[Start of Attachment]
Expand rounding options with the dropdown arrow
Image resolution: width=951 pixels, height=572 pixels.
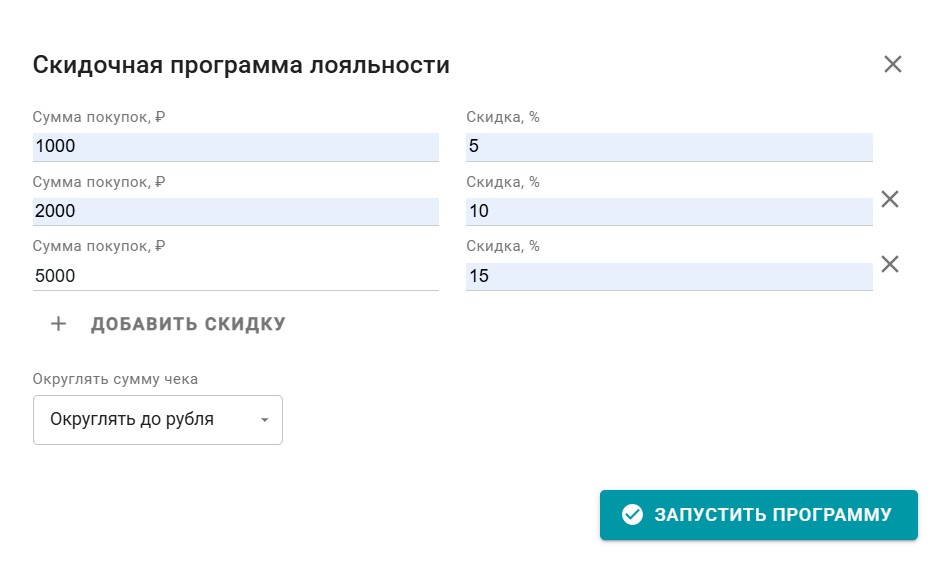coord(265,420)
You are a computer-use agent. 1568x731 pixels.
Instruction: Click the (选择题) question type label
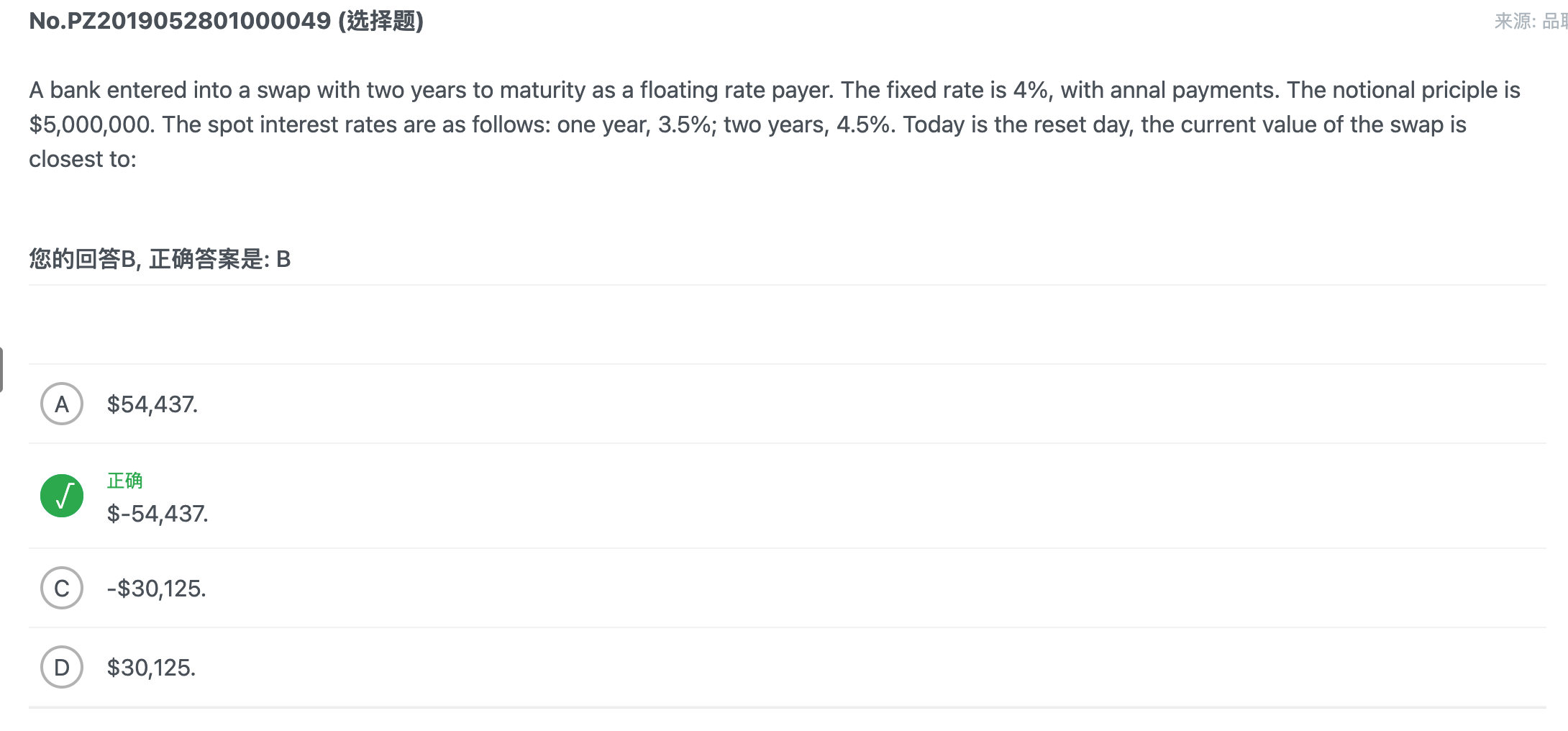click(x=380, y=21)
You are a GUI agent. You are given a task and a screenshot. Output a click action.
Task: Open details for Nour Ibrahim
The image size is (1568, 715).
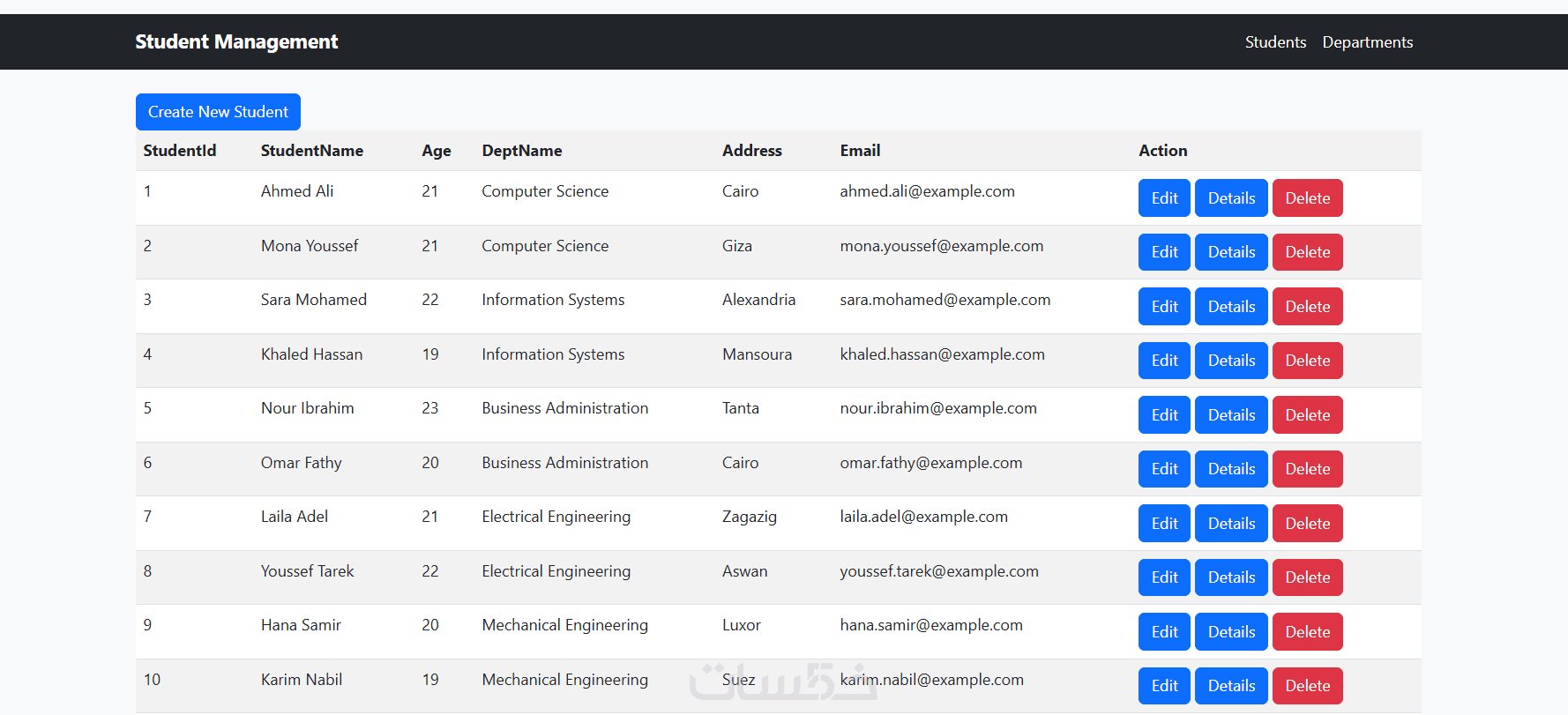pyautogui.click(x=1231, y=414)
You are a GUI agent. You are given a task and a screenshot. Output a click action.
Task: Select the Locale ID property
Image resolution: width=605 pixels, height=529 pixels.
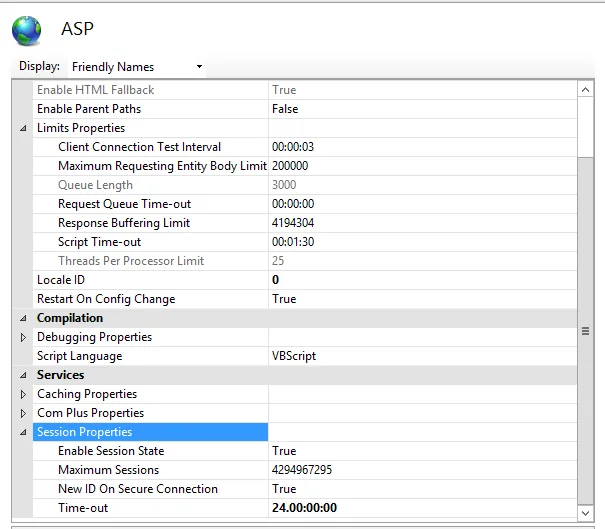tap(61, 280)
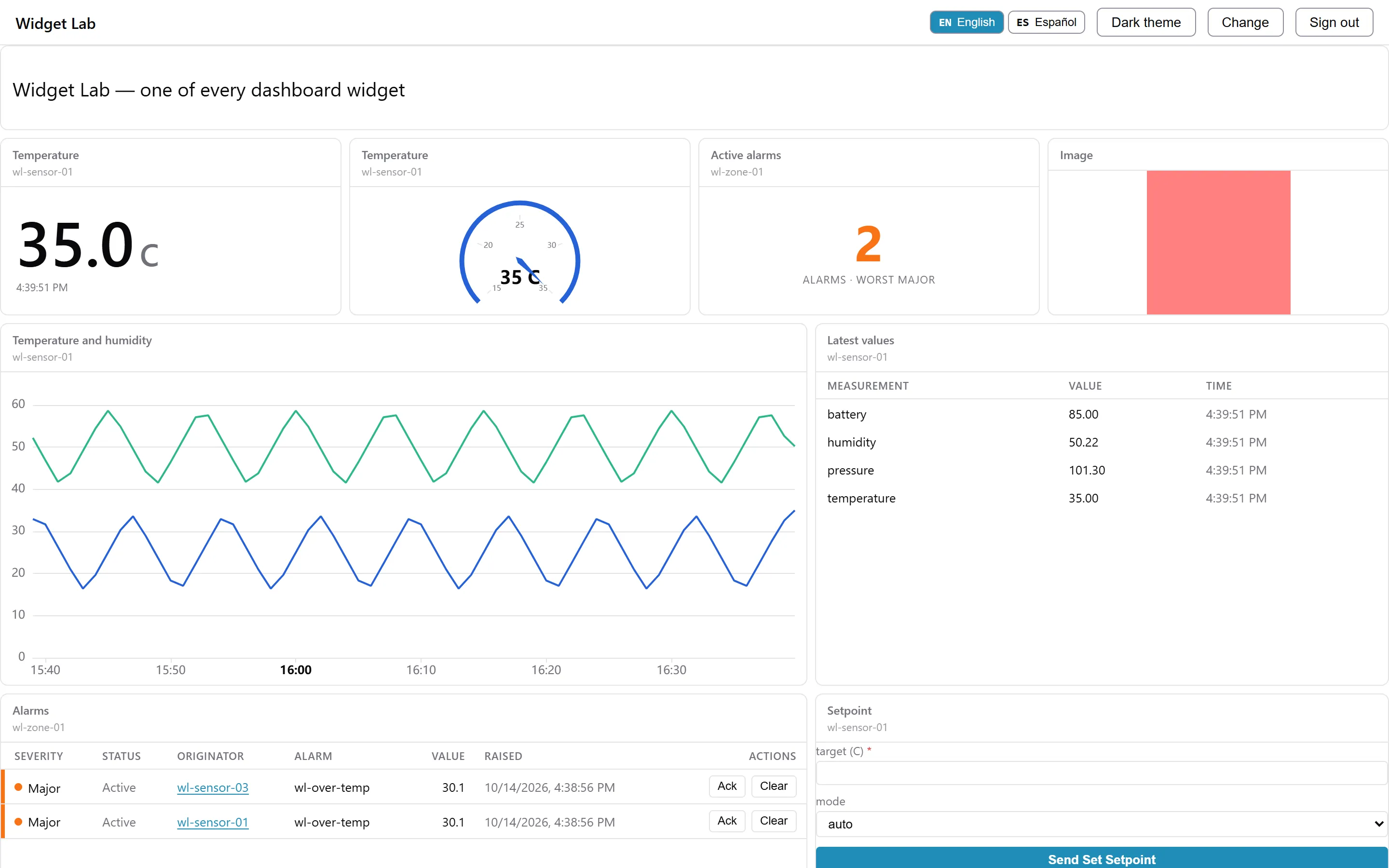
[End of Attachment]
#### Work instruction:
Everything in the material must be duplicated exactly, except the pictures.

#### Answer for this exercise:
Expand rounding options with the dropdown arrow
Image resolution: width=951 pixels, height=572 pixels.
coord(265,420)
You are a computer-use agent. 1568x731 pixels.
Instruction: Click the (选择题) question type label
click(x=380, y=21)
You are a GUI agent. You are given a task and a screenshot. Output a click action.
Task: Open details for Nour Ibrahim
The image size is (1568, 715).
pyautogui.click(x=1231, y=414)
You are a GUI agent. You are given a task and a screenshot. Output a click action.
Task: Select the Locale ID property
Image resolution: width=605 pixels, height=529 pixels.
tap(61, 280)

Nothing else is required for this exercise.